They boys were sweet the first half of the day and then tonight they decided to test me. They threw their dinner all over the place and then begged for food at bedtime. They pulled the tablecloth off of the table with all of the food on it. They screamed all the way through our Book of Mormon chapter. To add to my frustration, I made a difficult trip to the fabric store today to buy supplies for my sewing class that starts tomorrow morning. Tonight I went to wash the fabric and realized they didn't give me the pattern. I'll have to try to make another trip and I just don't want to make the effort.

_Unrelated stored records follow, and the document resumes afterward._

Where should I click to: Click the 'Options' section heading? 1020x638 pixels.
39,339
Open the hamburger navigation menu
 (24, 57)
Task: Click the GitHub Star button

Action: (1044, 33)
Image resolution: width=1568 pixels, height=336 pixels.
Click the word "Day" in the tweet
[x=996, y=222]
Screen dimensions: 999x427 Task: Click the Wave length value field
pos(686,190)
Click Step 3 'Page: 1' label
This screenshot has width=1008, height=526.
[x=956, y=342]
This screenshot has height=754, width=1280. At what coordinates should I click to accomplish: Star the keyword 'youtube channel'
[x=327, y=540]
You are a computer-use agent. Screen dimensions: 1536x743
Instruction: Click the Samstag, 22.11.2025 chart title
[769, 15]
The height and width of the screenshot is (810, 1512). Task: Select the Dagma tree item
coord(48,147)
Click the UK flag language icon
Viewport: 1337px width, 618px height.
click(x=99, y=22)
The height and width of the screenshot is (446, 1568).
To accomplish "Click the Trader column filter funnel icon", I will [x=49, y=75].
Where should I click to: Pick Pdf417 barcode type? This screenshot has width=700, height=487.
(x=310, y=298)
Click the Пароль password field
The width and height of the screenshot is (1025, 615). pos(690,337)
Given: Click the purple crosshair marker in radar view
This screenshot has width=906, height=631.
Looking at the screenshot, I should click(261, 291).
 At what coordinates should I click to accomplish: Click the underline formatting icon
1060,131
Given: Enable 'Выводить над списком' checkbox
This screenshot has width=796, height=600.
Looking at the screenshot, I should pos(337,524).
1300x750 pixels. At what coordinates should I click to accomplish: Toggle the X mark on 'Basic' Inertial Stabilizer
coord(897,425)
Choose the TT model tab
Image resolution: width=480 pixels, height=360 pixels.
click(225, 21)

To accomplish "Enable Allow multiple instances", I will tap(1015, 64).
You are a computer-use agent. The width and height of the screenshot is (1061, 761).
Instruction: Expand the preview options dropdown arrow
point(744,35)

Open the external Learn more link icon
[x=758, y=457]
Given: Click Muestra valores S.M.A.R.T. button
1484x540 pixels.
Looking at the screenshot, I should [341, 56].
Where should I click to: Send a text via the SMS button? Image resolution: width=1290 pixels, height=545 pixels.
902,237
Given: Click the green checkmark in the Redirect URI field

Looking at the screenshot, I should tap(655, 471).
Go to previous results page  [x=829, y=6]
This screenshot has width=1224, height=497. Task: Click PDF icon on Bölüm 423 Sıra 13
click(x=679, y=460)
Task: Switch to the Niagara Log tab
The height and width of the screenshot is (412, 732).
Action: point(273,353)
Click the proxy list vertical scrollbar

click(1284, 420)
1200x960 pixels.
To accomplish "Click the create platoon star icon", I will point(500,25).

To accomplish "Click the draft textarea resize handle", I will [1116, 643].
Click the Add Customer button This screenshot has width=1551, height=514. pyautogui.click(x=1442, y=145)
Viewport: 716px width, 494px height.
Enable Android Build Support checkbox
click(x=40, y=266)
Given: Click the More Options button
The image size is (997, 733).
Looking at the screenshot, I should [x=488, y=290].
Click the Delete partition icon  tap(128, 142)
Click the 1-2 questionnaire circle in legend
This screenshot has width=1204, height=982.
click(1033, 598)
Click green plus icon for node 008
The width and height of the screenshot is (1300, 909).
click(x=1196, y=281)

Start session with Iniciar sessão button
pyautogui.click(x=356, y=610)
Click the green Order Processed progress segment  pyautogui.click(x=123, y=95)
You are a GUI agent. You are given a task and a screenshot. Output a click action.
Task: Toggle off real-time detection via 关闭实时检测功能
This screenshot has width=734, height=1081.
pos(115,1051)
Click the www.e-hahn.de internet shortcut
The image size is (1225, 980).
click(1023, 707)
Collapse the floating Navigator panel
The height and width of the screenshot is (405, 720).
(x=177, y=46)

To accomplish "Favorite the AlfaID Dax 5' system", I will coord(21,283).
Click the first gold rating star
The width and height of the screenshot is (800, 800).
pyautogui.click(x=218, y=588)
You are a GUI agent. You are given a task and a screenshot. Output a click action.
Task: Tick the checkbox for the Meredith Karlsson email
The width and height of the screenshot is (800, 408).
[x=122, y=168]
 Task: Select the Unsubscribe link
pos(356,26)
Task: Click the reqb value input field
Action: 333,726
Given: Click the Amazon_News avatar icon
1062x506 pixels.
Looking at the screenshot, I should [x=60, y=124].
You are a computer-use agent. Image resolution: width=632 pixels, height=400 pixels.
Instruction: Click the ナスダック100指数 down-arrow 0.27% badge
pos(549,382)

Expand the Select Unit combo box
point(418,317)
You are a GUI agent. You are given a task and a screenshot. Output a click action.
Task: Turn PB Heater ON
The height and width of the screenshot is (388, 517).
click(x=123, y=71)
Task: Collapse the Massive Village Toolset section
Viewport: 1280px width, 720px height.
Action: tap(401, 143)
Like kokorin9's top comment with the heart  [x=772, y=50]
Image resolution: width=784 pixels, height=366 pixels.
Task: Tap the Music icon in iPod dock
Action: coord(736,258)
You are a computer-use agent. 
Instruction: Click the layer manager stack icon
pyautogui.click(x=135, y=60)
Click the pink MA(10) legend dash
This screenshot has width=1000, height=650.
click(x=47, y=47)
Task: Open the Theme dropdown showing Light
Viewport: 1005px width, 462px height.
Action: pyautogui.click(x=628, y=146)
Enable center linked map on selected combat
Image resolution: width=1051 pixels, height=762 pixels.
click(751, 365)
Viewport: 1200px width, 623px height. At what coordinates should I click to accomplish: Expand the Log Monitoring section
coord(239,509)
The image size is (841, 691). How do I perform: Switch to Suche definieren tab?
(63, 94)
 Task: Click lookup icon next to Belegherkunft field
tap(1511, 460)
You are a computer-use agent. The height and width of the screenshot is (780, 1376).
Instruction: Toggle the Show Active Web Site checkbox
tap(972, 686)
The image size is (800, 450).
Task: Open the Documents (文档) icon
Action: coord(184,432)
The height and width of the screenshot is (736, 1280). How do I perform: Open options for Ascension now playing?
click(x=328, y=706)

After the boys went down (the second time) and I finally had a minute to think, I thought that the reason I always get sick when Josh goes out of town is because it's all a trial to see what I will do without him here to help me. Will I get angry like today? Will I drowned my sorrows in ice cream and stay up too late watching TV? The moment I realized this situation is a trial I calmed down. I want to turn to the source of strength and peace and endure it "well." I know this is a miniature trial. It's the kind I need to learn how to pass before moving on to the much more tumultuous ones I'm sure my future holds. Women all over the world, and many of you, have husbands who are often gone on business travel, but for today, for me, it's a test.
I am grateful for this perspective on life that helps me see purpose in the hard things we have to do. There is someone who has felt every pain we ever feel and who understands every situation we go through so he can help us do our best through it. Aren't you grateful, too?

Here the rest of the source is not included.